Re: Regression: 8.3 2 seconds -> 8.4 100+ seconds

[Date Prev][Date Next][Thread Prev][Thread Next][Date Index][Thread Index]

 



Reviving a thread from two months ago...Francisco asked about a query that was much slower in 8.3 at cone.1288183283.263738.5695.1000@shelca">http://archives.postgresql.org/message-id/cone.1288183283.263738.5695.1000@shelca

There was some theorizing about a stats problem. I've now pulled pg_stats data from the production server, and that alone doesn't seem to be enough to account for what's hapenning. Robert asked a good question at http://archives.postgresql.org/message-id/AANLkTi=VotmtMz5tYcnQ_5nDhZmsvp_9oYq43FF+qjnn@xxxxxxxxxxxxxx that never was followed up on. That specificially is what I'm still confused about, even after collecting a lot more data from this system, so continuing from there:

Robert Haas wrote:
This part looks really strange to me.  Here we have a nested loop
whose outer side is estimated to produce 33 rows and whose [inner] side
is estimated to produce 2 rows.  Given that, one would think that the
estimate for the loop as a whole shouldn't be more than 33 * 2 = 66
rows (or maybe a bit more if 33 is really 33.4999 rounded down, and 2
is really 2.49999 rounded down).   But the actual estimate is 5 orders
of magnitude larger. How is that possible?

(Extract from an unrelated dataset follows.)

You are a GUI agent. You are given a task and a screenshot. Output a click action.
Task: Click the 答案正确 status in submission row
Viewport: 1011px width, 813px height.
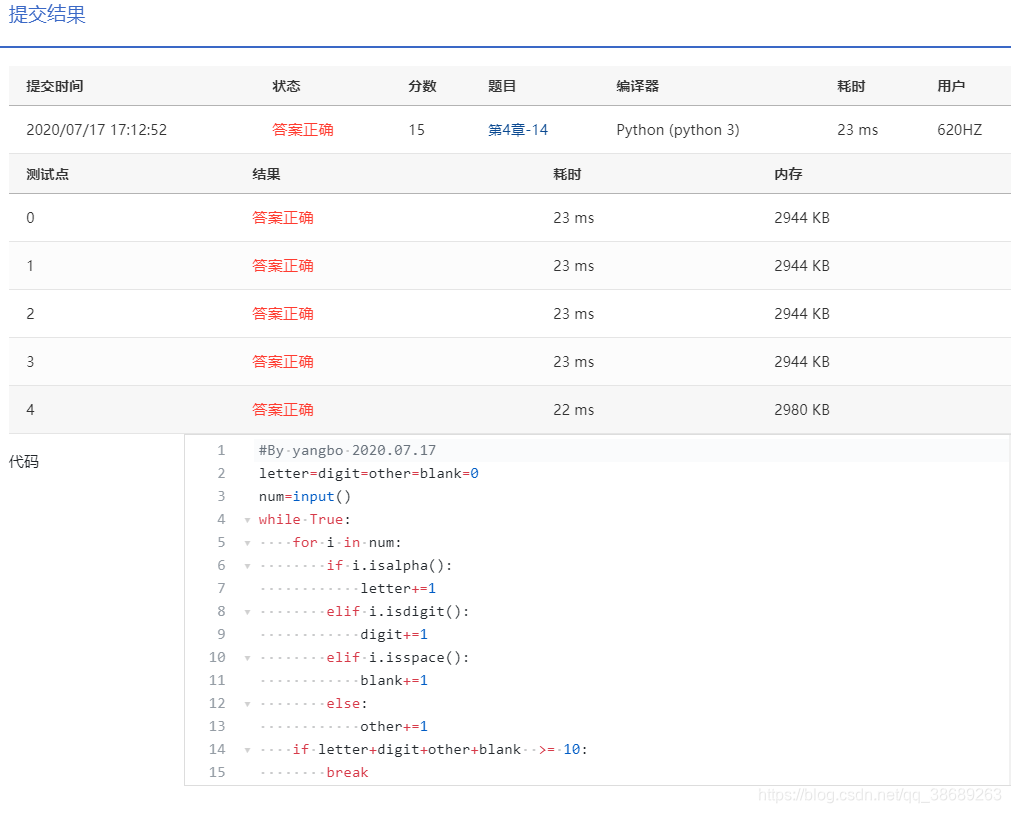(303, 129)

That part stuck out to me too. I have no idea how that particular bit of Nested Loop ends up with that giant count for estimated output rows. I thought it would be about 33 * 2 too, so how is that turning into an estimate of 2434522 output rows? I believe this is the part that's executing "cards.useraccount IN".

Here's a cut-down subset of the query that just does the suspicious part without any nodes above it, run on the 8.4 system having the problem. This is basically the same plan that was seen in a lower-level node before, just the number of matching rows for the one loop has gone from 33 to 34 due to more data being added to the table since the previous run. I think it's easier to follow the logic it's trying to execute when simplified like this:

SELECT
 members.membid
FROM cards
WHERE cards.useraccount IN
   (SELECT useraccount FROM cards WHERE membid IN
     (SELECT membid from members where commonid = 3594)
   )
;

Nested Loop (cost=303.01..742.28 rows=2469120 width=4) (actual time=0.066..0.082 rows=2 loops=1) -> HashAggregate (cost=303.01..303.35 rows=34 width=29) (actual time=0.048..0.048 rows=2 loops=1) -> Nested Loop (cost=11.86..302.93 rows=34 width=29) (actual time=0.034..0.045 rows=2 loops=1) -> HashAggregate (cost=11.86..12.20 rows=34 width=4) (actual time=0.023..0.024 rows=2 loops=1) -> Index Scan using members_commonid on members (cost=0.00..11.77 rows=34 width=4) (actual time=0.014..0.016 rows=2 loops=1)
                         Index Cond: (commonid = 3594)
-> Index Scan using cards_membid on cards (cost=0.00..8.54 rows=1 width=33) (actual time=0.009..0.010 rows=1 loops=2)
                   Index Cond: (public.creditcards.membid = members.membid)
-> Index Scan using cards_useraccount on cards (cost=0.00..12.88 rows=2 width=33) (actual time=0.015..0.016 rows=1 loops=2)
       Index Cond: (public.cards.useraccount = public.cards.useraccount)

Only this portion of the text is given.